Teams of workers temporarily patched up the 15sq/m hole left in the NSC by the Russian drone strike, but it could cost €500m to fully repair the damaged section, according to the European Bank for Reconstruction and Development.
A statement on Chornobyl NPP's website reads that the NSC "has lost its ability to fully maintain the leak-tightness of its internal volume".
Earlier this week, Ukrainian Prosecutor General Ruslan Kravchenko told Reuters that Russian drones routinely fly within 20km of the former Chornobyl NPP.
He also said 35 Russian hypersonic Kinzhal missiles have been detected within 20km of the decommissioned plant and Khmelnytskyi nuclear plant in western Ukraine since 2022.
And with such regular drone activity taking place close to the former Chornobyl NPP, it is hard to see investors wanting to pay for the NSC’s full reconstruction until the war ends.
After a team of inspectors from the International Atomic Energy Agency (IAEA) inspected the temporary repair work to the NSC last December, the agency's report stated "the NSC had lost its primary safety functions".
"Timely and comprehensive restoration remains essential to prevent further degradation and ensure long-term nuclear safety," it added.
With Russian drones flying close to Chornobyl, that assessment by the UN's nuclear watchdog makes Reactor 4 sound like a ticking timebomb.

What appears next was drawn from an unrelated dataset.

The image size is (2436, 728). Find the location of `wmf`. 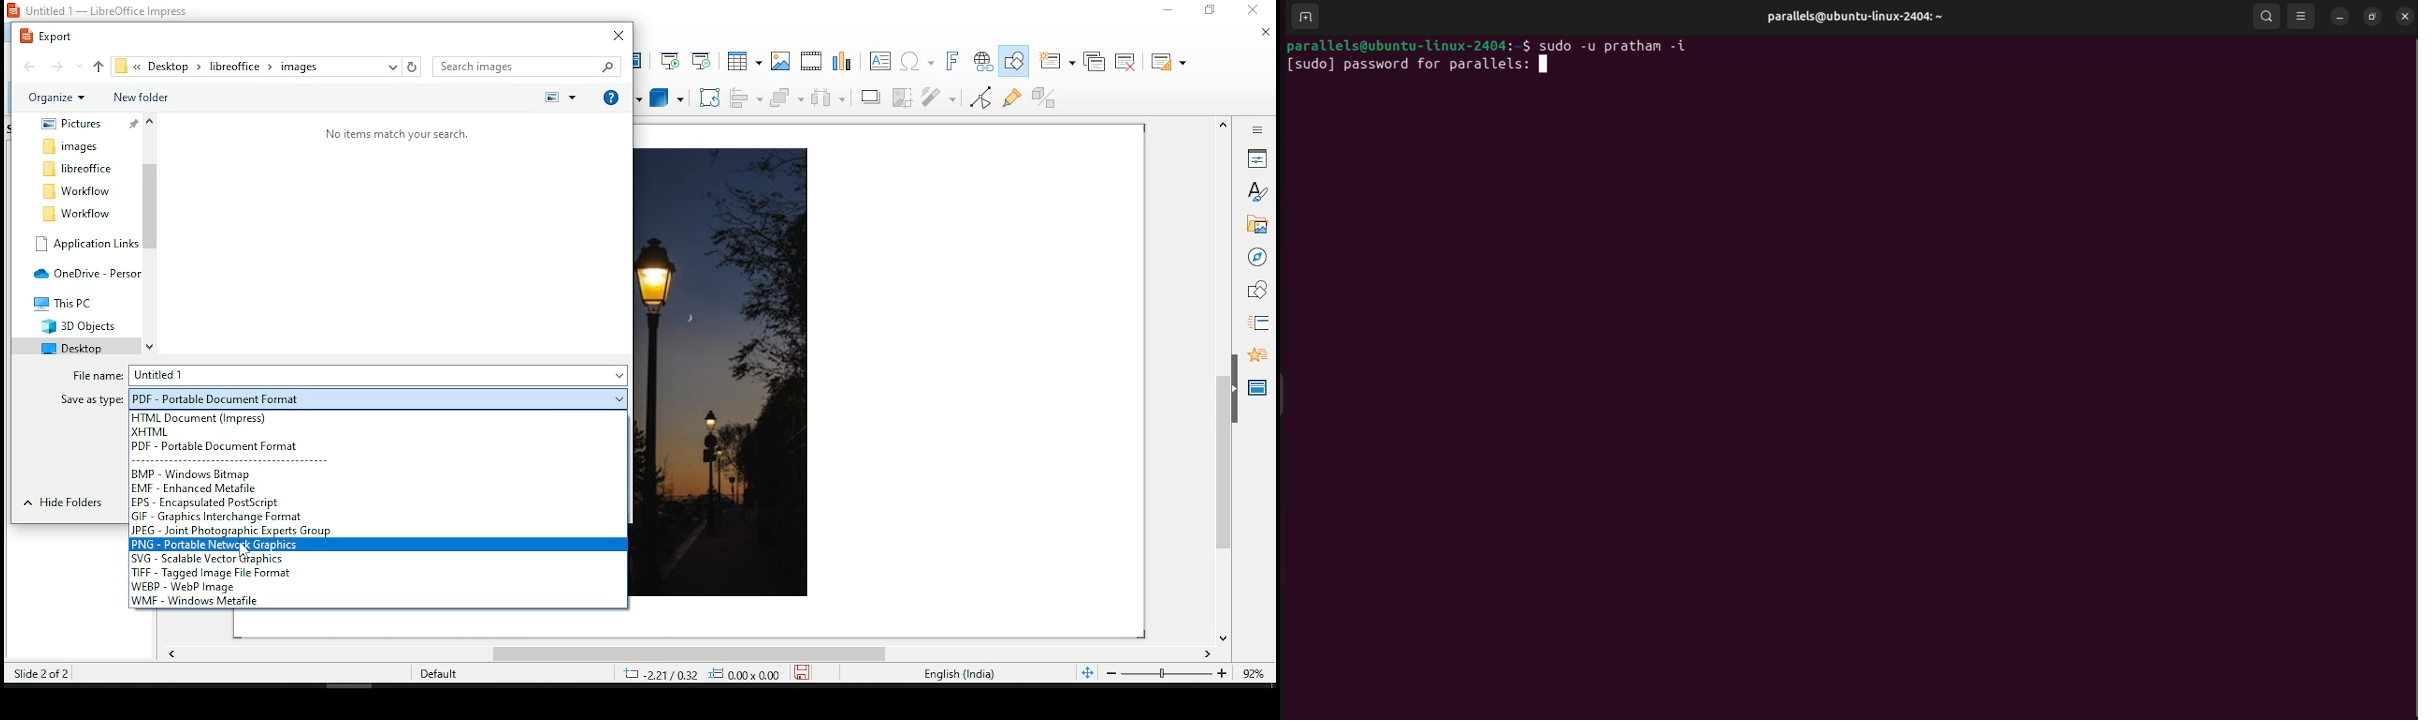

wmf is located at coordinates (243, 600).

For its part, the Kremlin has repeatedly said its forces do not target nuclear energy facilities.
Yet, Russian forces shelled Zaporizhzhia nuclear power plant in southern Ukraine before occupying the plant in March 2022, an occupation that continues until this day.
Russian President Vladimir Putin has demanded to retain control of the six-reactor nuclear plant, the largest in Europe, as part of an eventual peace settlement.
Drone strikes on the containment structure on one of the Zaporizhzhia plant's reactors were reported by the IAEA in April 2024, but the agency did not identify which side was responsible.
This week, the IAEA reported that Zaporizhzhia ZNPP temporarily lost all off-site power on two occasions after its last remaining off-site power line was disconnected.
Emergency diesel generators kicked in to supply the power during the outage.
A statement yesterday from the European Commission - marking the 40th anniversary of the Chornobyl disaster - called on Russia to "immediately cease all attacks on nuclear facilities in Ukraine" and to comply with the IAEA's Seven Indispensable Pillars for Nuclear Safety and Security during war.
But Russia has already violated some of those "pillars" at both Chornobyl and Zaporizhzhia, including the requirement that infrastructure and reactors must not be damaged, that staff employed at plants must not be coerced and that external power must be maintained at all times.
Seizing nuclear power plants by military force was already a risky move by Russia.
In Chornobyl's case, the damage to the radiation shield around Reactor 4 and the sheer unpredictability of Russia's drone tactics means the site of the world's worst nuclear disaster remains a place of high risk today.